---------- Text ----------

Sophie just joined you at the bridge. As I was saying goodbye to her I told her to look for you. As sad as it is to now have two sweet angels, it brought me a tiny bit of comfort to think of you and Sophie together again.
Take good care of each other (and don't eat her dog food, it's not good for you! Okay, you can bat it around and play with it but don't eat it!).
Thank you so much for the most wonderful Valentine. I'm home sick today and took a nap this afternoon. You visited me in my dream; it felt so real! Thank you for the cuddles and love in my dream today. It was so wonderful to hold you again and see your face light up when you saw me. I'm sure you could feel how my heart lit up the moment I saw you and reached for you.
Happy Valentine's Day, baby girl. I love you and miss you.

---------- Given records ----------

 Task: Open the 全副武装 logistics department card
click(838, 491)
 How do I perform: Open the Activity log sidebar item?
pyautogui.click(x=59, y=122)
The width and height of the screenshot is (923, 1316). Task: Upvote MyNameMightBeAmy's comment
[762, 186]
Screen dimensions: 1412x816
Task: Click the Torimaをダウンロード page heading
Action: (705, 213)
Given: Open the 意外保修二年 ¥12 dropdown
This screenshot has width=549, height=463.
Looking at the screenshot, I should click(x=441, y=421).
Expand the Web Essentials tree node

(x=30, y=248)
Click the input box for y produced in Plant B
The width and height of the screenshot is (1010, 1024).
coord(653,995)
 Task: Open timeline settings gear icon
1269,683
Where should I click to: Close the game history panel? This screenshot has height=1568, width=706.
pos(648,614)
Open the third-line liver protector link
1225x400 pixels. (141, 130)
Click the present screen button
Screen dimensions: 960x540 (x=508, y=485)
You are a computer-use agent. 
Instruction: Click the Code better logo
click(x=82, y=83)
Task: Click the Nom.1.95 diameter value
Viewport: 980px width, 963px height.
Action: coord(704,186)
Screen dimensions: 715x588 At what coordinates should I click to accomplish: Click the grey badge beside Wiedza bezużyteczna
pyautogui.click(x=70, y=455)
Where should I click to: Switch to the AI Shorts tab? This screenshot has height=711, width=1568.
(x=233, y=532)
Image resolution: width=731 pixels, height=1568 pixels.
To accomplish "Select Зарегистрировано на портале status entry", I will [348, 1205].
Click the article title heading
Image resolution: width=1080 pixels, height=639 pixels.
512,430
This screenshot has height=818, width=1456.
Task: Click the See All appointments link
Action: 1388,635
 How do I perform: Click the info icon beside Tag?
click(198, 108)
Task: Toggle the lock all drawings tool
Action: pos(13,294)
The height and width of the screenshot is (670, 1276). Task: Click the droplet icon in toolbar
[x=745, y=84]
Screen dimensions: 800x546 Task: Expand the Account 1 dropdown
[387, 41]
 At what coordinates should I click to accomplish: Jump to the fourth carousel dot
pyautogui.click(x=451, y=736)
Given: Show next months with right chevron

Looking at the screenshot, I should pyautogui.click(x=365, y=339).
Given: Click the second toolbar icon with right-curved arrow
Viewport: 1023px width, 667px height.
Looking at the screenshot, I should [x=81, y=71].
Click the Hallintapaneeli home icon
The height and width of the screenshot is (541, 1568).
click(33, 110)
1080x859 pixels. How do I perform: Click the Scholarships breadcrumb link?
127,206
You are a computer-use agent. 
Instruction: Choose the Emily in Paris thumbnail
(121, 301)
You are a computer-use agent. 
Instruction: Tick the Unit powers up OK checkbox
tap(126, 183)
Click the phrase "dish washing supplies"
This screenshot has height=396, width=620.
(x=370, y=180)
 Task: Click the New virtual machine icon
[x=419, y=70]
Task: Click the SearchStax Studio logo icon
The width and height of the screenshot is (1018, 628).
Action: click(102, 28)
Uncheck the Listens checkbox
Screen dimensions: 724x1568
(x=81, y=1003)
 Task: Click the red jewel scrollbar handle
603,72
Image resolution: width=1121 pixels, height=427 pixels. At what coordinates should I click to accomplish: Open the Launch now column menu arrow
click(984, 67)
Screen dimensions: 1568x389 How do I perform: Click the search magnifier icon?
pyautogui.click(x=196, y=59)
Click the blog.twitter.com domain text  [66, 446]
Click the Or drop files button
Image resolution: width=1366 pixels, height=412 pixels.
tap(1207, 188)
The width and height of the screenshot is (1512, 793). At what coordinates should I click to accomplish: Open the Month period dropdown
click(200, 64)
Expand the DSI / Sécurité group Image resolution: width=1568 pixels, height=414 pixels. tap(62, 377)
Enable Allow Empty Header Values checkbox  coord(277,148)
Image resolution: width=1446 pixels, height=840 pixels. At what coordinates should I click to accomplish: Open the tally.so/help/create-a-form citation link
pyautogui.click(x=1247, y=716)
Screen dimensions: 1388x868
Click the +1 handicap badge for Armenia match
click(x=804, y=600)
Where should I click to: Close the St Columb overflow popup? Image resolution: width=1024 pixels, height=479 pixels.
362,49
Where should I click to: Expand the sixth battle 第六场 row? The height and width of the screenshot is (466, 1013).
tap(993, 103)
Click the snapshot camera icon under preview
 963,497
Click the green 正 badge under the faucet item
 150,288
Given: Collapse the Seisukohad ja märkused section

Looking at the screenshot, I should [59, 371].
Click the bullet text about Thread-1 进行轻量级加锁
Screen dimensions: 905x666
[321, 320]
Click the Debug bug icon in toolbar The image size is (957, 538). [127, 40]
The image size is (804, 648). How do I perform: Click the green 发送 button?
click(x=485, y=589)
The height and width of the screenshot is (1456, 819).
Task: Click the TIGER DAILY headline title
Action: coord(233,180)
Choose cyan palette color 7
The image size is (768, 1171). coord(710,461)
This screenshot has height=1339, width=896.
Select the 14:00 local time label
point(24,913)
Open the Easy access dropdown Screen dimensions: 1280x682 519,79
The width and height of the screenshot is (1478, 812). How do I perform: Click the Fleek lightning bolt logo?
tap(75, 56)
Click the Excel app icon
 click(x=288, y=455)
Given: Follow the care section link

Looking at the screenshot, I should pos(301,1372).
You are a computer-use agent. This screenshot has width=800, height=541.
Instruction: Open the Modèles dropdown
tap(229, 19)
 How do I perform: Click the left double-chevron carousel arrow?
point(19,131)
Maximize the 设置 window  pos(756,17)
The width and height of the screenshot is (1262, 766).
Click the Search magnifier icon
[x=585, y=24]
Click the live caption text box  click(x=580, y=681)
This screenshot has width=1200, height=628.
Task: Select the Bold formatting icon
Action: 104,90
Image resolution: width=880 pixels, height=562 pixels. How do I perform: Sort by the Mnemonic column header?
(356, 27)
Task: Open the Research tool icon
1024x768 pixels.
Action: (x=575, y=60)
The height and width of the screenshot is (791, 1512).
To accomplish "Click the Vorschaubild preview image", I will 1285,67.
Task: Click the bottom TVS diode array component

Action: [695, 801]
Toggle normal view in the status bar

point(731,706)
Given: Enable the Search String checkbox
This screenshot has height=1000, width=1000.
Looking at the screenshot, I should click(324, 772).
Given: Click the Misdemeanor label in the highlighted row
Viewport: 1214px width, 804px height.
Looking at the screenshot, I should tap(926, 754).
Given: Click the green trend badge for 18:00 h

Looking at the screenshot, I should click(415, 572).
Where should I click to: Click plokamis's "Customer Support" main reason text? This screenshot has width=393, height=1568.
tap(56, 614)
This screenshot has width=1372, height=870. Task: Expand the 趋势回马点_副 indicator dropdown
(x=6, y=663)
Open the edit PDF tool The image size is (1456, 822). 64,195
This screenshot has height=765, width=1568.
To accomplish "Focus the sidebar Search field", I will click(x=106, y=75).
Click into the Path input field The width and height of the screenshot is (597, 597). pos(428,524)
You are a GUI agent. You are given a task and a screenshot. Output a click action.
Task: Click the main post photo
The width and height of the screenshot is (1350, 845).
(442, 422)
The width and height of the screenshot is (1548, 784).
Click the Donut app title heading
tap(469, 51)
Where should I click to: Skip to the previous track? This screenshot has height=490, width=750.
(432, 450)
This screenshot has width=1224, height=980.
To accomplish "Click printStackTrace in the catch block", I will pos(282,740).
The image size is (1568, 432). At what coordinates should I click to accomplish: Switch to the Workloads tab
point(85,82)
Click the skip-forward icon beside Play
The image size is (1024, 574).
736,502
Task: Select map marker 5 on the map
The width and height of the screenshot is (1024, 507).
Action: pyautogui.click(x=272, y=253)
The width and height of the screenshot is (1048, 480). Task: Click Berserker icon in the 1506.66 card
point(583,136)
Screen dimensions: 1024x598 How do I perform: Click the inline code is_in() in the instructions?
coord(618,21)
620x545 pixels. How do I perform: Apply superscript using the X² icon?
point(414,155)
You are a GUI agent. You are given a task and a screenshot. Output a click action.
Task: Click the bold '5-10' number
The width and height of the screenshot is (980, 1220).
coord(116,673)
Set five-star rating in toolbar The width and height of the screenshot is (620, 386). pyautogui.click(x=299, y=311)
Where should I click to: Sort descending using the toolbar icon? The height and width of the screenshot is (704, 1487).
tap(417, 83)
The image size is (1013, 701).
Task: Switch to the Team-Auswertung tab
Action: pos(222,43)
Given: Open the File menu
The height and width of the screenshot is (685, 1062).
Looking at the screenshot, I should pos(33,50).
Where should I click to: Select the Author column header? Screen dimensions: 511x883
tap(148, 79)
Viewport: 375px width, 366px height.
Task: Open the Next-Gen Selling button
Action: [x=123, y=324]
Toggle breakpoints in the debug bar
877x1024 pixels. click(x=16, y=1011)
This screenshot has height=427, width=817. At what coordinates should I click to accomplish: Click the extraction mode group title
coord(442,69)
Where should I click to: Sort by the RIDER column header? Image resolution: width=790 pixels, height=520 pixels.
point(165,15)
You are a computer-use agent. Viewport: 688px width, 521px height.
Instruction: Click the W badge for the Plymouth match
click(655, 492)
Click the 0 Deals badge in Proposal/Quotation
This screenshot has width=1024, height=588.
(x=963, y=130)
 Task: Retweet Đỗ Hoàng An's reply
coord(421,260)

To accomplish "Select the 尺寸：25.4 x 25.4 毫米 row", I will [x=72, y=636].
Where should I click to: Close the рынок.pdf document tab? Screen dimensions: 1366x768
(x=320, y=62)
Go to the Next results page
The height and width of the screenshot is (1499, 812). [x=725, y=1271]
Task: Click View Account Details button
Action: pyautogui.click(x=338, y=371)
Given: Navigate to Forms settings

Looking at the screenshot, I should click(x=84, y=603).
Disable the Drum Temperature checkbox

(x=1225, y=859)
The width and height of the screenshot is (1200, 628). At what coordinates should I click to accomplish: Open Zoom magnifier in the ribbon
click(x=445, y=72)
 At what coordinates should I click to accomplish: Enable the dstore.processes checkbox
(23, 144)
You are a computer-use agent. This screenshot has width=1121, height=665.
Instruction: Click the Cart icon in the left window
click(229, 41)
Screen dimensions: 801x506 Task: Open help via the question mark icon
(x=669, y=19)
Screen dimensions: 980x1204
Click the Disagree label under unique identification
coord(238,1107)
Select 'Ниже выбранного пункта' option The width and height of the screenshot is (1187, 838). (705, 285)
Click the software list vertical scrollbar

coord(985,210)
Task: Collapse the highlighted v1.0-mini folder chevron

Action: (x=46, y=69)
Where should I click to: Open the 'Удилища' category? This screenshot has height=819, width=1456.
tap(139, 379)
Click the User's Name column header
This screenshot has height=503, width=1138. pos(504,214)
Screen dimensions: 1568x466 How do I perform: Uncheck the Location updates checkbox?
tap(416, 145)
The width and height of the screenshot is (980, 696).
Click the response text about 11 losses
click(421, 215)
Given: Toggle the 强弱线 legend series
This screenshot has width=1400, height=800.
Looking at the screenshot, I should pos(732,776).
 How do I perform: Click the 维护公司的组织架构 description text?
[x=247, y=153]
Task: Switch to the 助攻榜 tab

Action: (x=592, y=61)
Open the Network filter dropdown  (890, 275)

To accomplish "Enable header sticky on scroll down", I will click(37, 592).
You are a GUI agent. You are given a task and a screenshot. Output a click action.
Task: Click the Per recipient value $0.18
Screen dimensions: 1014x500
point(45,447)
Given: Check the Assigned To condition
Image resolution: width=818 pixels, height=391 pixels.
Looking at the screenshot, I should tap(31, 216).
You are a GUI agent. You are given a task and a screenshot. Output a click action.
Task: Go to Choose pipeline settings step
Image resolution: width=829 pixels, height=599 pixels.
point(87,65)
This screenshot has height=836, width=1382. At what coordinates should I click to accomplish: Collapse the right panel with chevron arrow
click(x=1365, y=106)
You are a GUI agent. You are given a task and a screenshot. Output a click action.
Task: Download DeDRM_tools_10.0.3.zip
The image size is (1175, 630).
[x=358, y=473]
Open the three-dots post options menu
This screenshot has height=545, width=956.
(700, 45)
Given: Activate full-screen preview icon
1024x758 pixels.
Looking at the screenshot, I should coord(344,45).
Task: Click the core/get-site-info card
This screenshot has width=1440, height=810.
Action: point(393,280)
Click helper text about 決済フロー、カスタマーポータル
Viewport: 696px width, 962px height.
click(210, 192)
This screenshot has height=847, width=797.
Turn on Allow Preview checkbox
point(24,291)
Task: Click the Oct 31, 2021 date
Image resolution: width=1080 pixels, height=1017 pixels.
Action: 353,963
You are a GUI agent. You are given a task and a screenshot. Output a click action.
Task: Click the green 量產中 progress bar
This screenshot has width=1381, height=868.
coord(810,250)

----------

Work instruction => Write the next part of the letter to the lost pet, picking up after its last line.

Output =>
Merry Christmas, baby girl. It's a new year and I can't help but think of you, always but especially this time of year. Catster friends have been visiting your page and sending pmails, leaving comments which is very sweet and thoughtful. I wish I had more video of you so that they could really get to know your adorable personality. It's hard for me to look at photos of you and to go to your page. I just miss you so much.
I was so naive. I really expected to have you with me for at least 20 years. I never expected to lose you so suddenly.
Lucy and the kittens are doing well. I don't know how much longer I can refer to the boys as kittens- they are almost 2 years old. Sophie is showing her age and some days are better for her than others. When her time comes to cross the bridge, I hope I'll find some comfort in knowing that you two are together again. Until then, Lucy, the boys, and I will continue to give her lots of love and peace in her golden years.